If someone asked which web platform or service wants to organize all of the world’s knowledge, most people would probably say Google — or possibly Wikipedia. Very few would likely put the question-and-answer site Quora in that category, but co-founder and CEO Adam D’Angelo wants to change that: in a blog post at the site, he says the company’s mission is to build an “internet-scale Library of Alexandria” by allowing anyone to share their knowledge on any topic. It’s an ambitious goal, to say the least — but does Quora have what it takes to actually get there?
In his post, D’Angelo reiterates Quora’s view that despite the size of the internet, the vast majority of usable information is still “trapped in people’s heads.” The idea of a site where anyone can ask anyone else a question about any topic was an attempt to extract some of that information — but D’Angelo makes it clear that Quora wants to do more. As he describes it:
“We hope to become an internet-scale Library of Alexandria, a place where hundreds of millions of people go to learn about anything and share everything they know. To do that we are going to have to expand. Today Quora is largely questions and answers, but that is not the ideal format for all knowledge. Other formats will gradually be added as we scale up.”

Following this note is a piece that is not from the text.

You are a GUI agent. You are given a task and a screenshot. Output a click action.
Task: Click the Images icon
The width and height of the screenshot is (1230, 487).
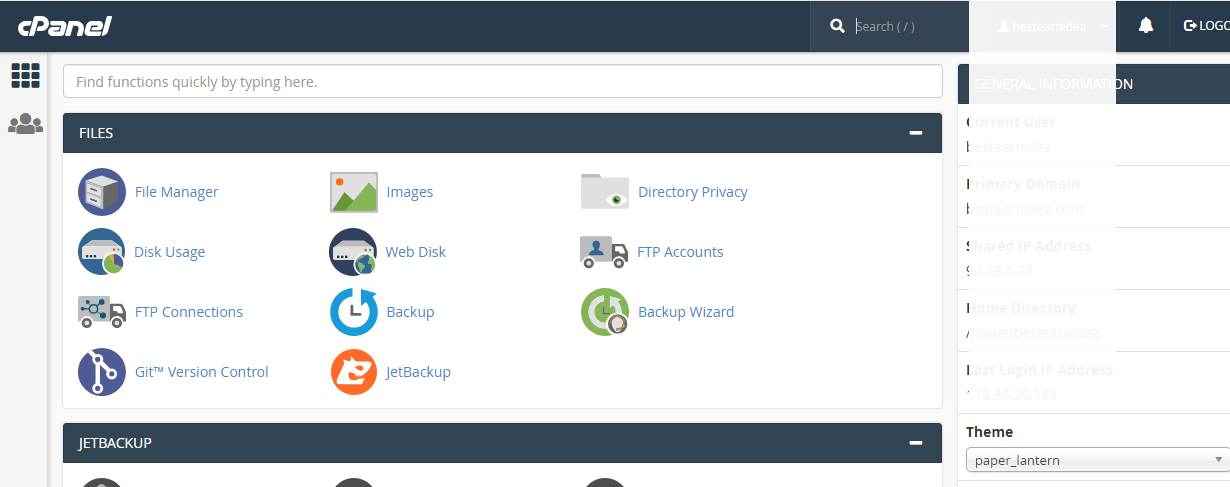(x=354, y=192)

D’Angelo doesn’t mention what other formats this vision might include, but Quora’s founders have often talked about how the site was designed in part out of frustration that not enough internet users had blogs, either because they were too difficult to set up or required too much investment of time. Twitter is obviously one attempt to solve this problem — as are other platforms like Medium, the content startup founded by former Twitter CEO Evan Williams. Even Wikipedia has acknowledged the difficulty of getting people to contribute even small edits to articles.
If blogging is too hard, is Quora the solution?
Google+ is arguably an attempt to solve this problem as well: Google launched the social networking platform in part as a competitive thrust against Facebook, but also because it needed more ways of accumulating data from users about content, their preferences and recommendations, and so on — all of which it wants to feed into the giant maw of its search engine, as social activity becomes an increasingly important signalling factor in search results. And D’Angelo makes it clear this is the core of what Quora wants to become:
“The internet was supposed to allow anyone to set up a web page and share their knowledge with the world. But in practice it’s too difficult and takes too long and almost no one does it. Blogs are easy to start, but unless the author is famous, it takes years to build a following. More than a billion people use the internet yet only a tiny fraction contribute their knowledge to it.”
Does Quora have what it takes to solve this problem? A year or so ago, it was one of the hottest startups around, thanks in part to the resumes of its two co-founders — D’Angelo, who was the former chief technology officer at Facebook, and Charlie Cheever, who helped launch Facebook’s open platform. Although some saw the Q & A service as underwhelming at best, veteran blogger Robert Scoble at one point suggested it was “the biggest blogging innovation in 10 years” (although he later changed his mind on that). Cheever talked about how the site was trying hard to build a community around niche topics, and avoid some of the noise of previous attempts like Yahoo Answers.
Much has changed in the past year, however: Cheever left the company under somewhat mysterious circumstances (more than one observer noted that for a service that is all about asking and answering questions, there was very little information provided about Cheever’s departure). And Quora also stumbled badly when it introduced a feature mimicking Facebook’s “frictionless sharing,” which meant everyone could see which questions you had read — something many, including Om, didn’t like at all. The service later rolled that feature back based on user’s negative responses.
That said, the company managed to raise $50 million from a group of venture backers earlier this year, so it has enough spare change to embark on some of the expansion D’Angelo seems to be hinting at. Whether its ambitious vision translates into reality or not remains to be seen.